» **TASK GOAL**
Give an unaltered copy of the listing below, minus its pictures.

» **RAW DATA**
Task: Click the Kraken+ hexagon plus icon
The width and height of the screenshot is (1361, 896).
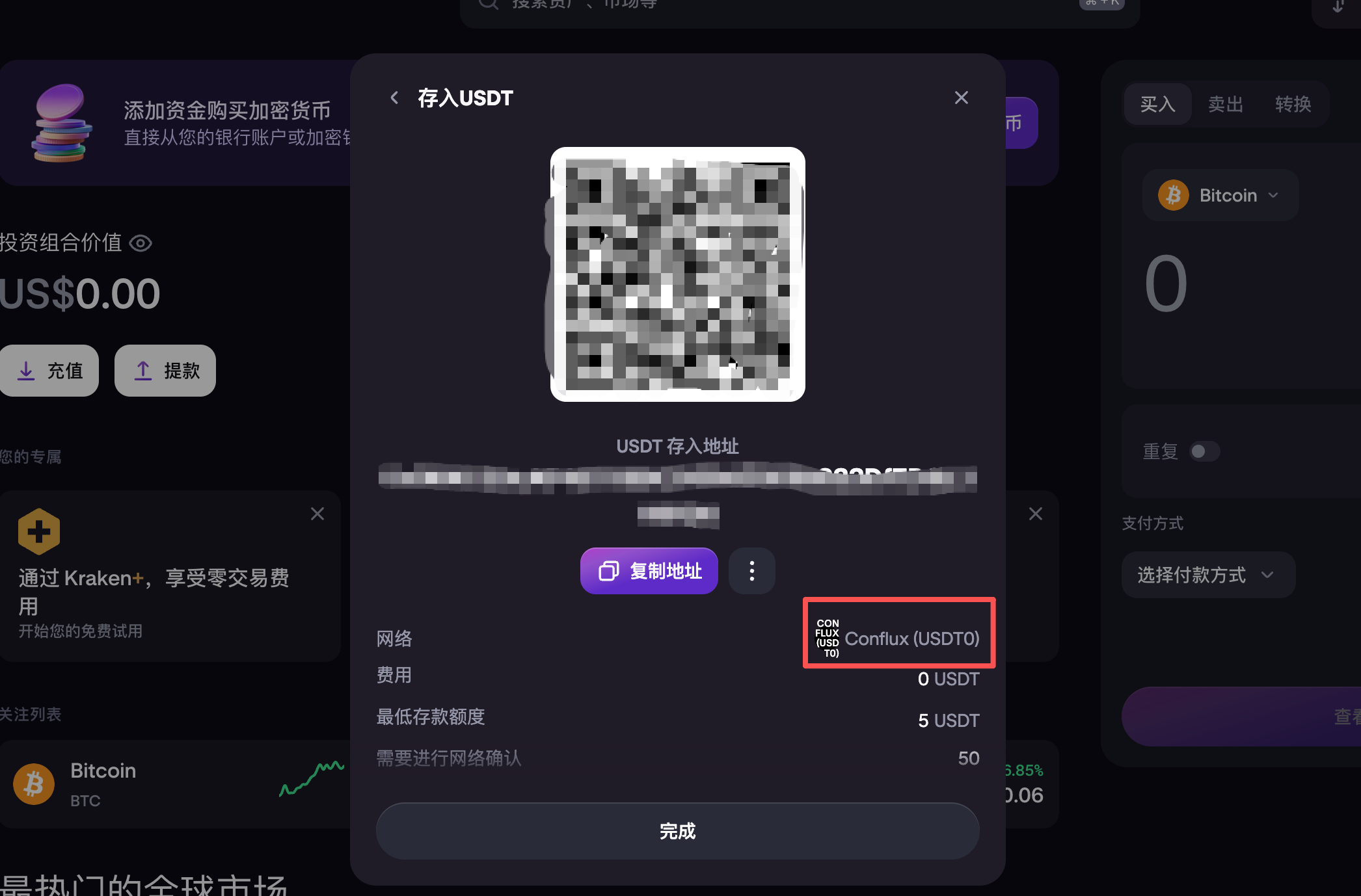Action: pyautogui.click(x=39, y=531)
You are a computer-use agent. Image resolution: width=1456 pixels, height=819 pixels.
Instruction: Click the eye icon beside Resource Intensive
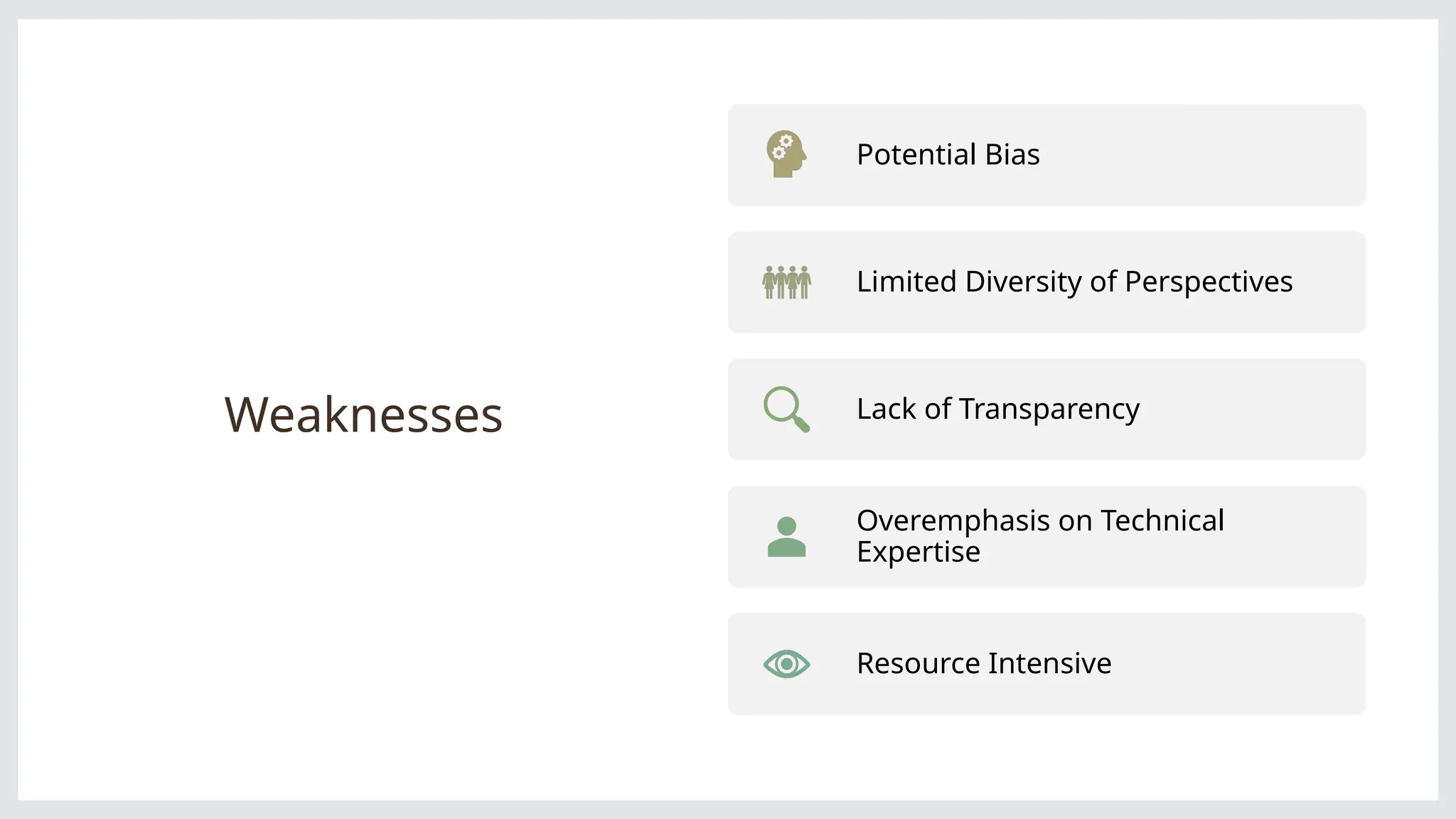click(786, 664)
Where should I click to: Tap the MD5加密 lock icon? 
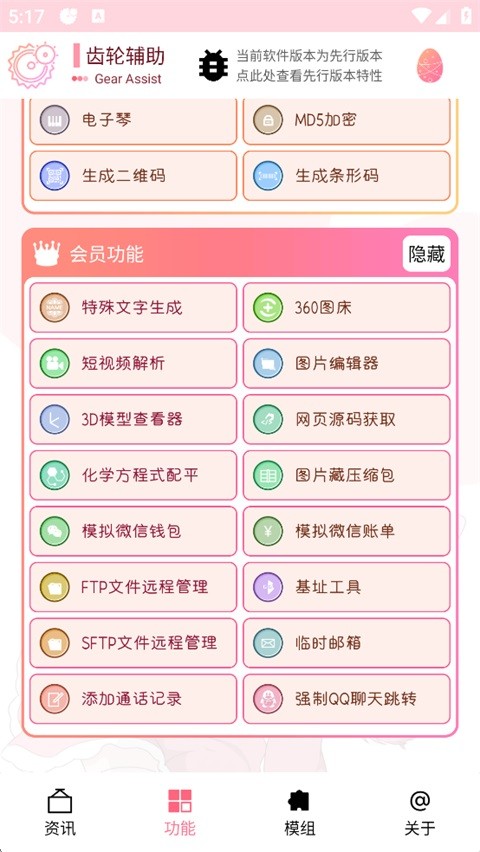tap(268, 120)
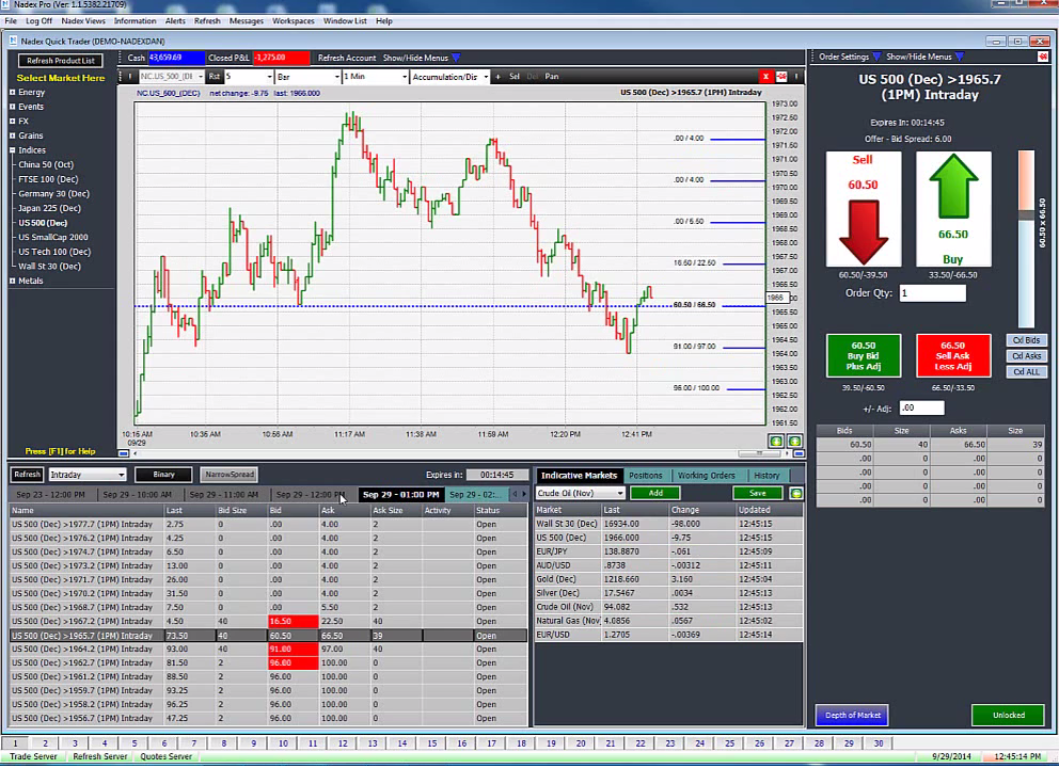
Task: Click the Refresh Product List button
Action: coord(60,61)
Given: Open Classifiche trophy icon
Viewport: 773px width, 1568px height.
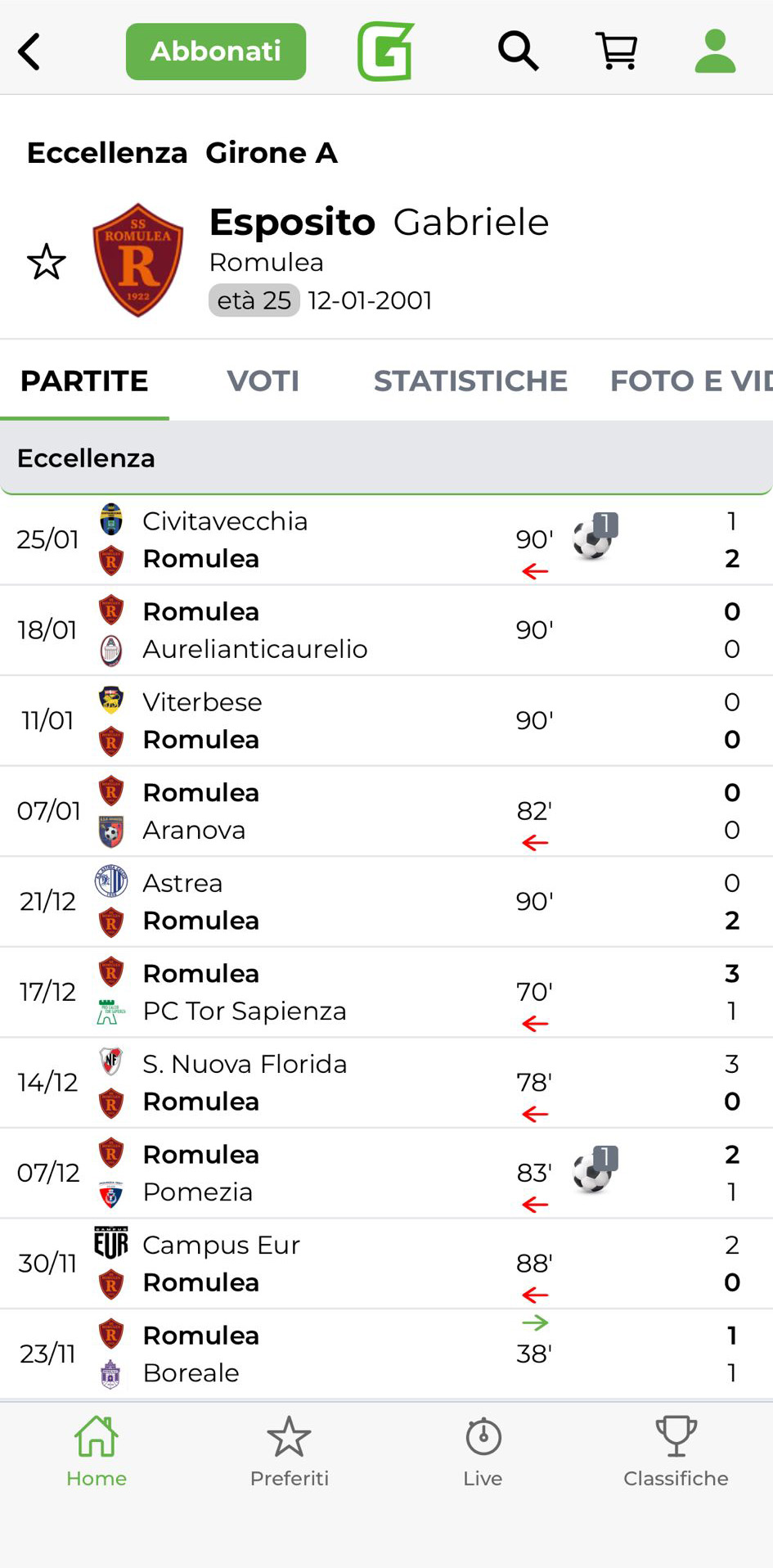Looking at the screenshot, I should coord(676,1452).
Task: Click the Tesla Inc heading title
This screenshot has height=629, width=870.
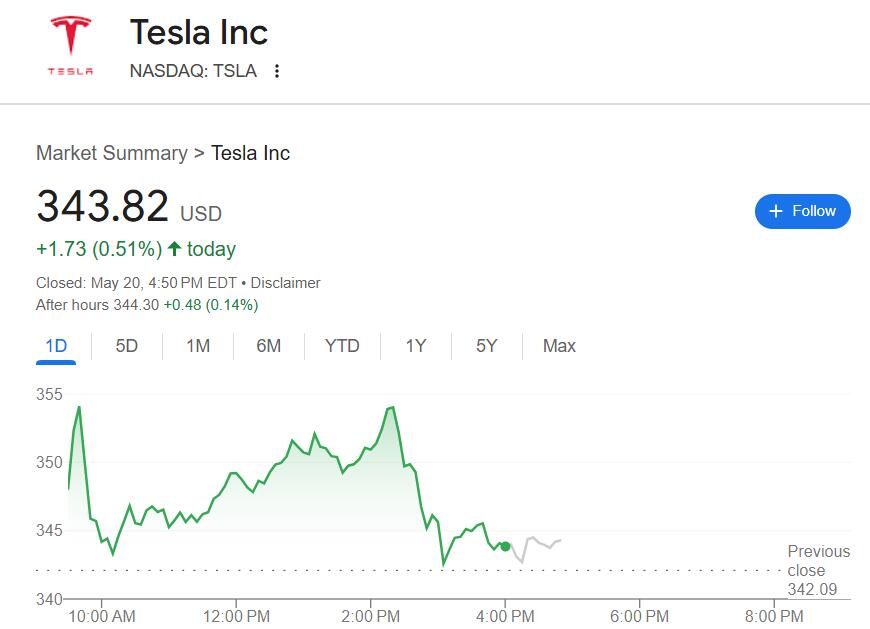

» **ANSWER TO THIS PROBLEM**
Task: Click the Kraken+ hexagon plus icon
The width and height of the screenshot is (1361, 896).
Action: pyautogui.click(x=39, y=531)
You are a computer-use agent. Image resolution: width=1456 pixels, height=819 pixels.
Instruction: Click the eye icon beside Resource Intensive
click(786, 664)
Where should I click to: Tap the MD5加密 lock icon? 
tap(268, 120)
Task: Click the Refresh Product List button
Action: coord(60,61)
Given: Open Classifiche trophy icon
Viewport: 773px width, 1568px height.
Looking at the screenshot, I should coord(676,1452).
Task: Click the Tesla Inc heading title
This screenshot has height=629, width=870.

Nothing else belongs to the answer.